4. No Warranty – The Services are provided AS IS/WHERE IS. AWS does not guarantee results, nor does it make any representations or warranties concerning the Services. AWS hereby disclaims all warranties, whether express or implied, that may arise or be deemed to be made with respect to the Services provided to the Customer, including the implied warranties of merchantability and fitness for a particular purpose.

5. No Consequential Damages – Under no circumstances will AWS be liable to the Customer for, and the Customer hereby waives any right to, any special, incidental, or consequential losses or damages suffered by the Customer in connection with the provision of the Services to the Customer, including lost business, revenue, profits and goodwill.

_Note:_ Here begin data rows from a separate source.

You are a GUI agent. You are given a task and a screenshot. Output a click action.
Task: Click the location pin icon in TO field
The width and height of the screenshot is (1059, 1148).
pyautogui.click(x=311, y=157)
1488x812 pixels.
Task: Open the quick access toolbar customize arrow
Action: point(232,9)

6. Governing Law -These Terms shall be construed in accordance with the laws of the State of Texas without regard to its conflict of laws principles. AWS and the Customer agree that in the event of a dispute between the parties regarding AWS’s provision of the Services to the Customer or any other dispute under these Terms shall be litigated exclusively in the state or federal courts located in Harris County, Texas.